2. On a target (server-supervised)
Install autocore-labelit on the machine. The deb ships the binary and its
manifest, and the running server starts it automatically (loopback, port 7878 by
default). An operator with only a browser opens it:
http://<target>:7878/
To change the port, enable/disable it, or bind it wider, edit
/srv/autocore/config/tool-settings/labelit-studio.json and run
acctl tools rescan (or restart the server). Remember the security gate before
changing bind.
3. In the IDE (autocore-ide)
Open your project in VS Code / VS Codium. In the autocore Project view, the
labelit module shows an $(preview) Open editor action. It spawns
labelit-studio as a local sidecar against your workspace project.json and
hosts its UI in a panel — fully offline, no server needed.

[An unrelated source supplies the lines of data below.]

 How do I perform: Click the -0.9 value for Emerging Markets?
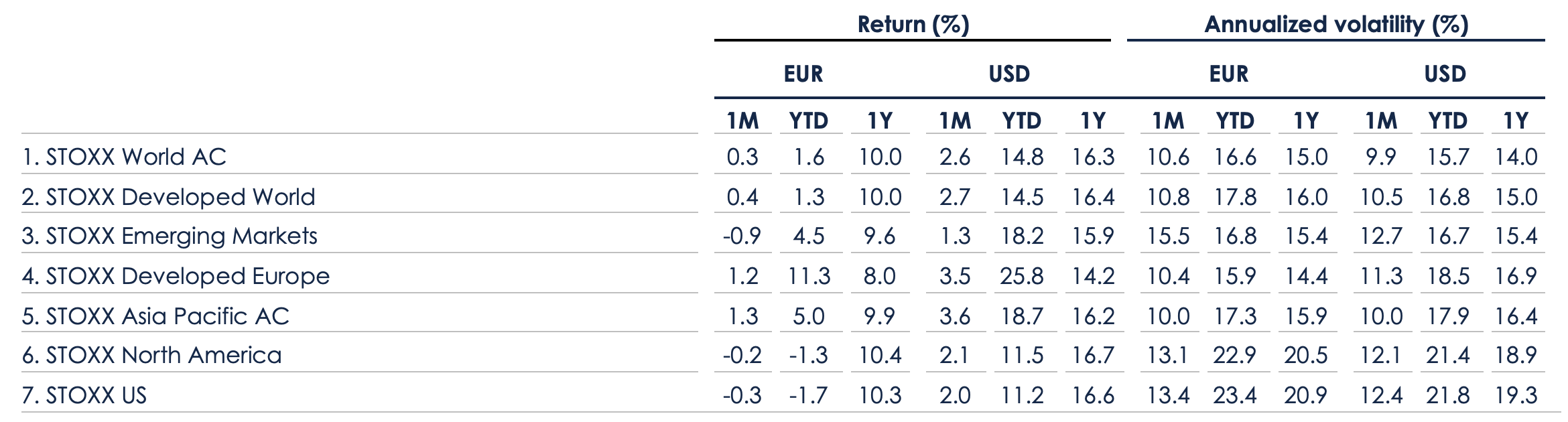742,236
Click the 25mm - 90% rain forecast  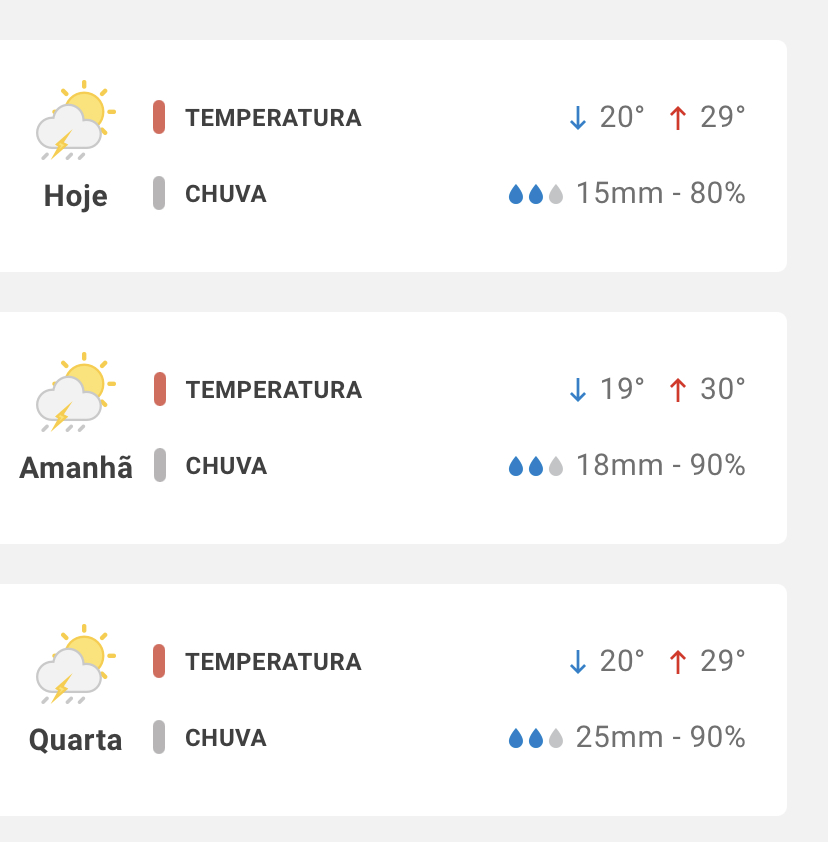[660, 737]
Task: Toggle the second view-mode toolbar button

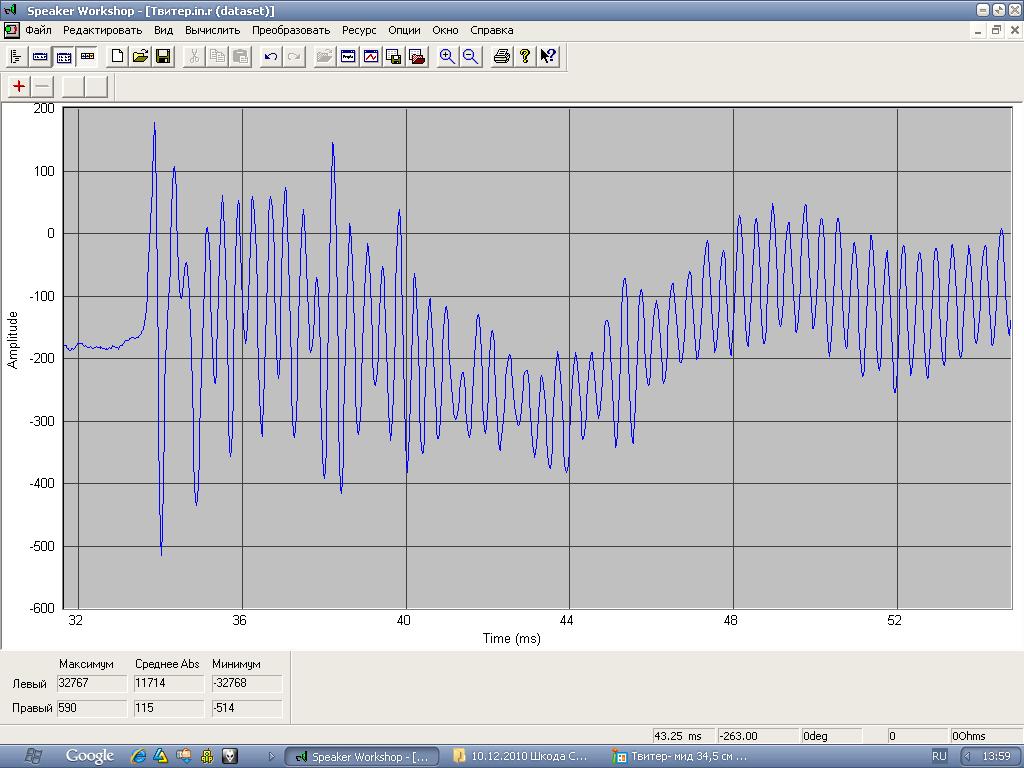Action: [40, 57]
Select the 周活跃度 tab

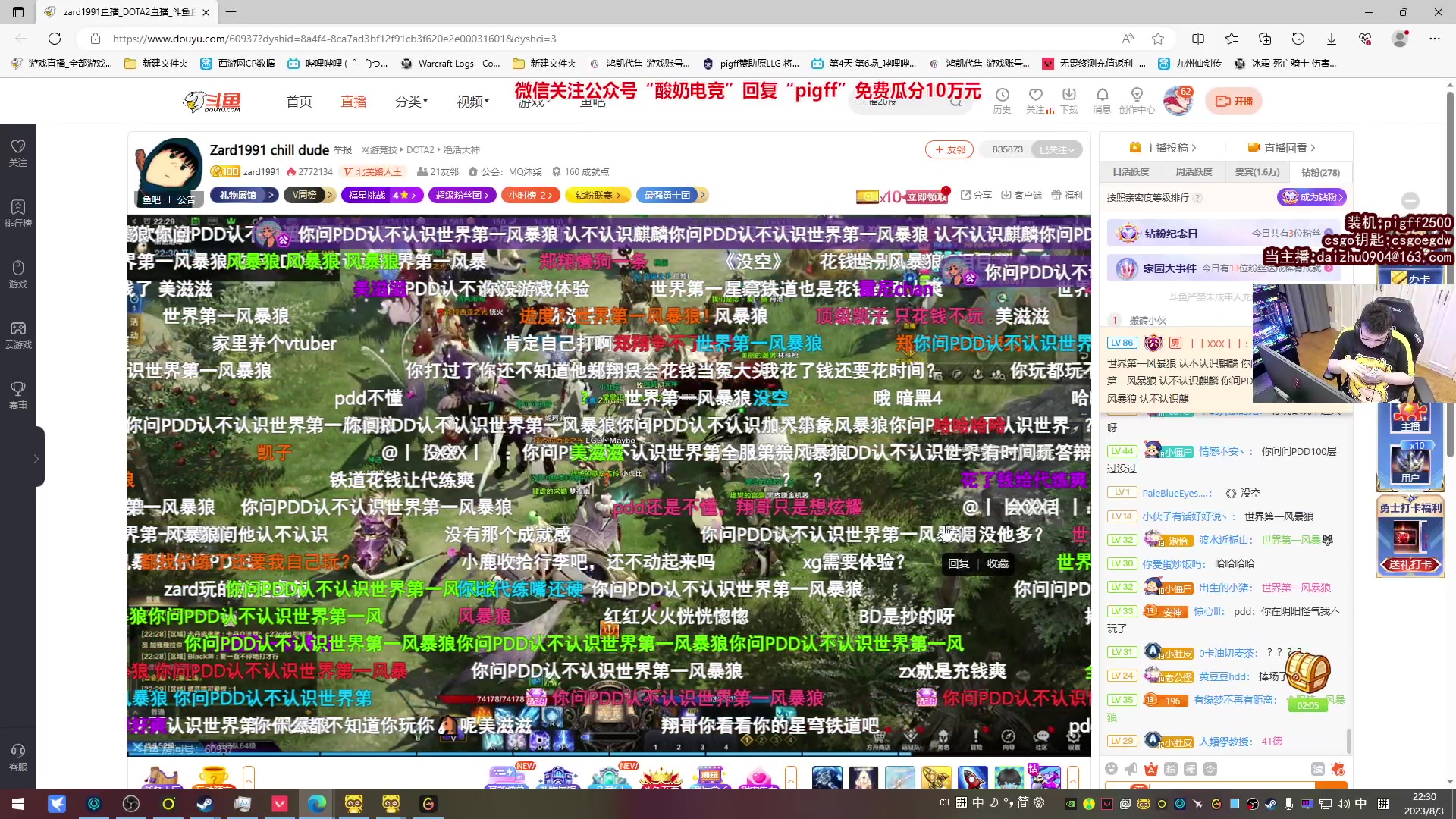1194,172
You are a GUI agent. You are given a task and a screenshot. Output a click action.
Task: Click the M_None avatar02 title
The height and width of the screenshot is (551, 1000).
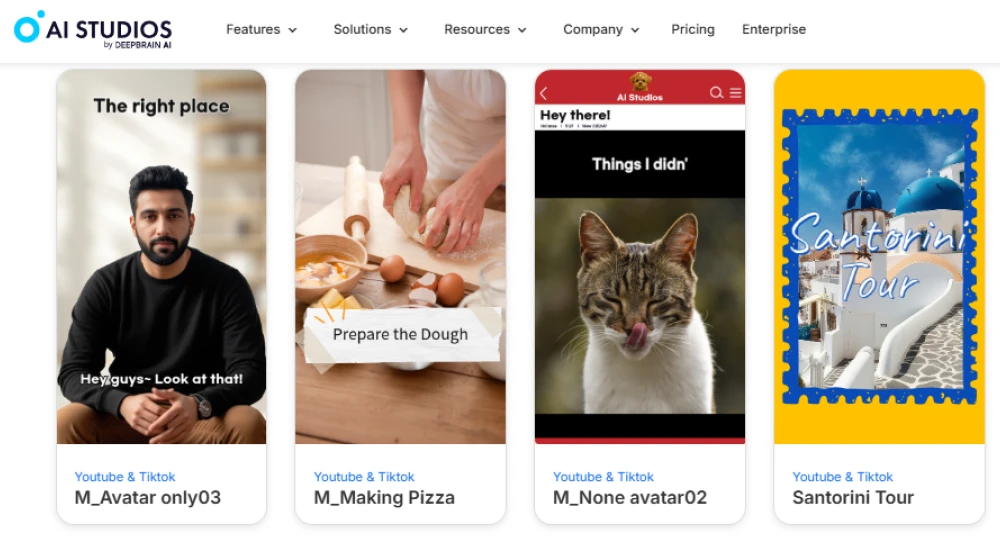tap(629, 497)
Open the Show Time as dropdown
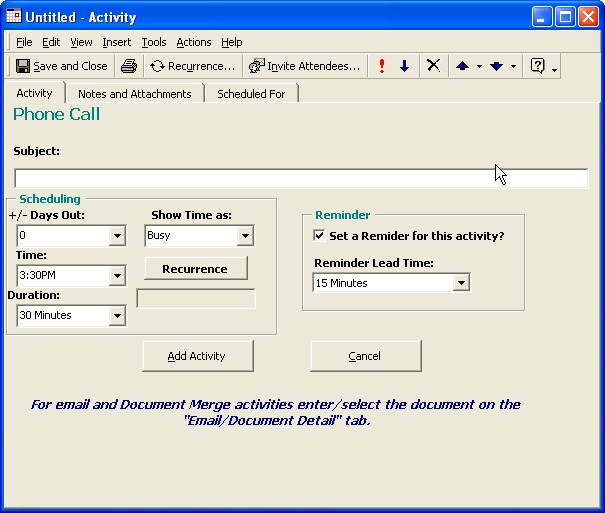 click(x=245, y=236)
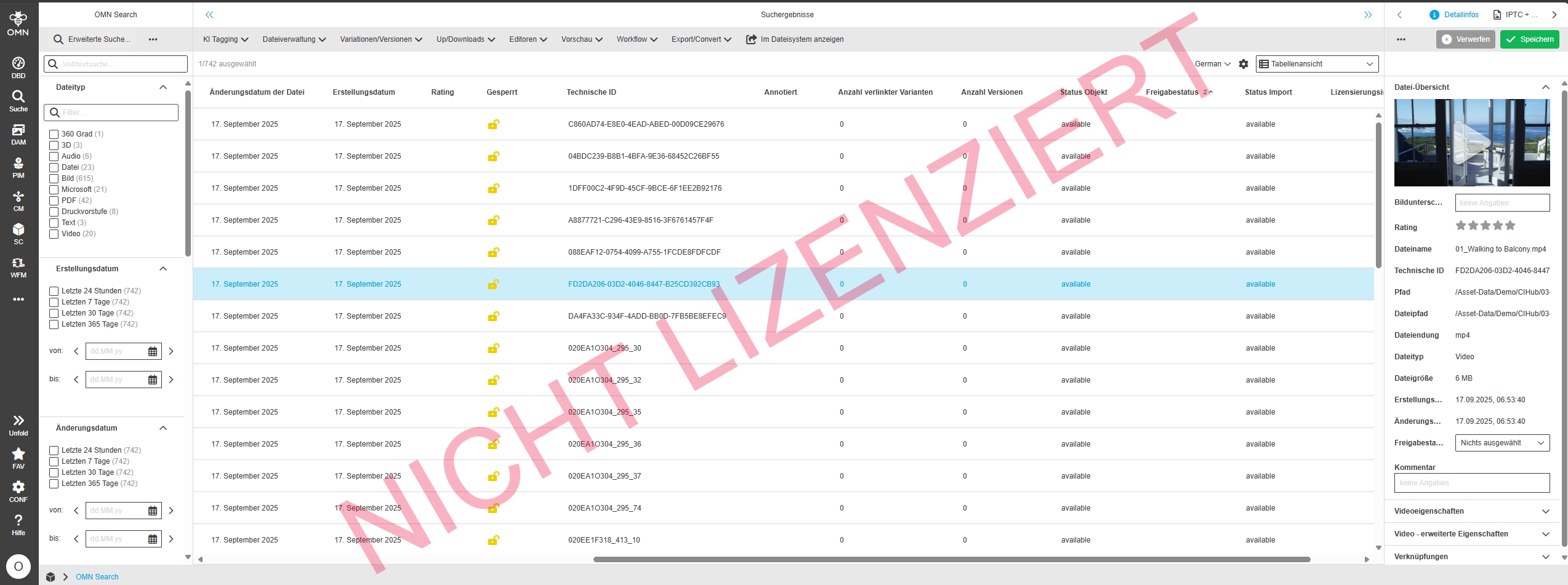Click the Hilfe help icon
Screen dimensions: 1568x585
coord(18,525)
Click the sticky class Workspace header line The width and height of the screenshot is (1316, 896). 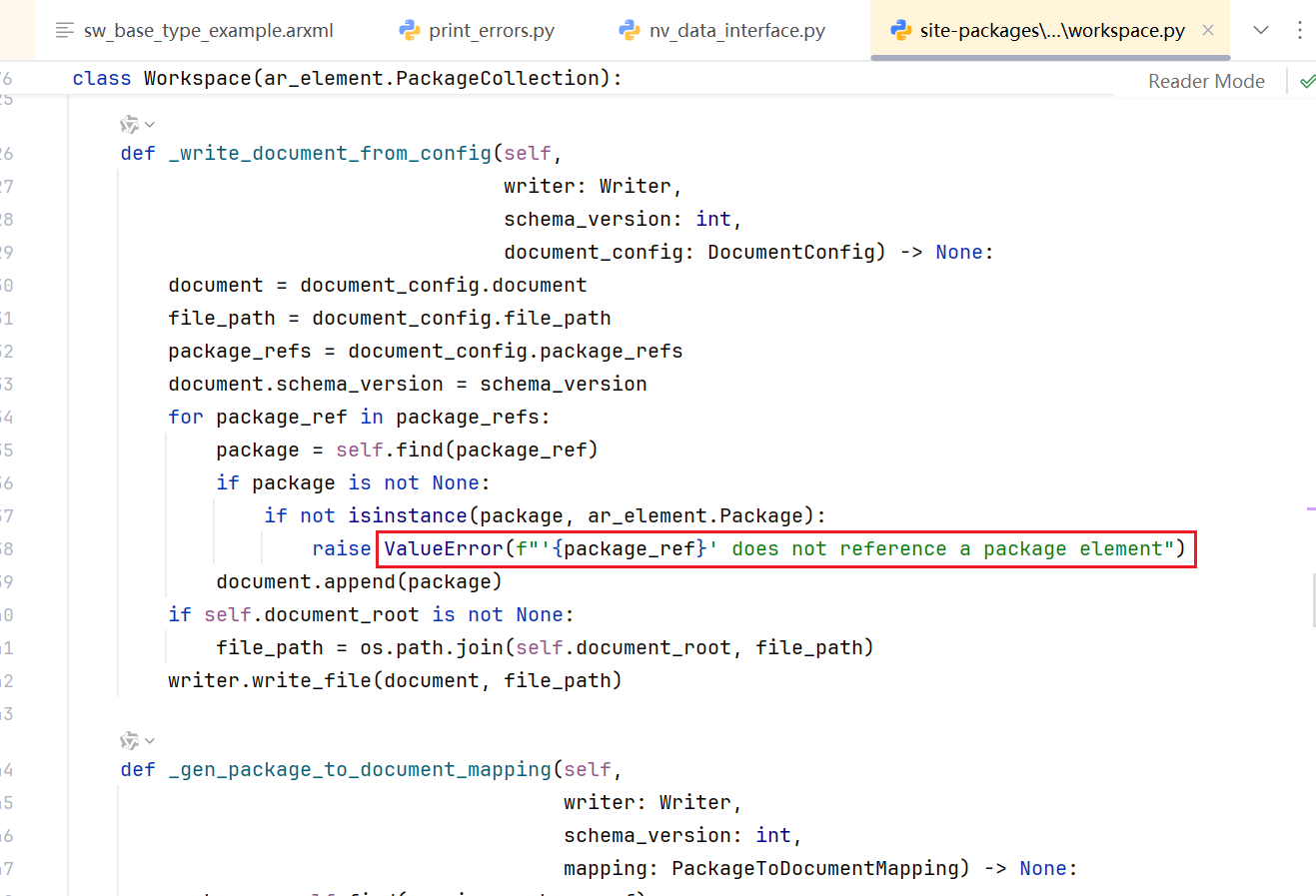(x=347, y=78)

The IDE remains the
sole writer of project.json (it preserves your comments and formatting). See
the autocore-ide manual for details and the autocore.labelit.studioPath /
autocore.labelit.imagesDir settings.
Building a self-contained studio
For a binary that runs on a clean machine with no apt install (the field
.deb, or bundling into the IDE .vsix), labelit-studio is built camera-free
and against a static OpenCV:
- The studio never opens a camera directly (on a target it snaps through the
module over IPC), so Aravis/GLib is behind the default-on
camerafeature and is dropped with--no-default-features. - A minimal static OpenCV removes the
libopencvruntime dependency.
# in the autocore-labelit repo
OPENCV_VERSION=4.10.0 PREFIX=/opt/opencv-static ./scripts/build-static-opencv.sh
PREFIX=/opt/opencv-static ./scripts/build-studio-selfcontained.sh
# -> target/release/labelit-studio, ldd shows only glibc / ld-linux
The full recipe (and how to wire the result into the deb and the vsix) is in the
autocore-labelit repo’s doc/static-build.md.
Adding a new editor
To give another module (say an EtherCAT slave-tree editor) a rich editor:
- Build the tool as a standalone HTTP server that accepts
--portand--bind. (It can be anything — the registry only cares about the manifest.) - Write a manifest declaring
serves_http: true,launch.mode: "service", and aneditorsentry whosetarget_domainis the module domain it edits. - Ship it in the tool’s package: the binary plus the manifest as a
dpkg-owned file in
tools.d/, and apostinst/postrmrescan poke. - (Optional) Teach the IDE about it offline by adding it to the IDE’s bundled fallback list, so the Open editor action appears without a live server connection.
The server will discover and supervise it; the IDE will offer it for that
module domain; acctl tools list will show it. No changes to autocore-server
or autocore-ide core are required to add a tool.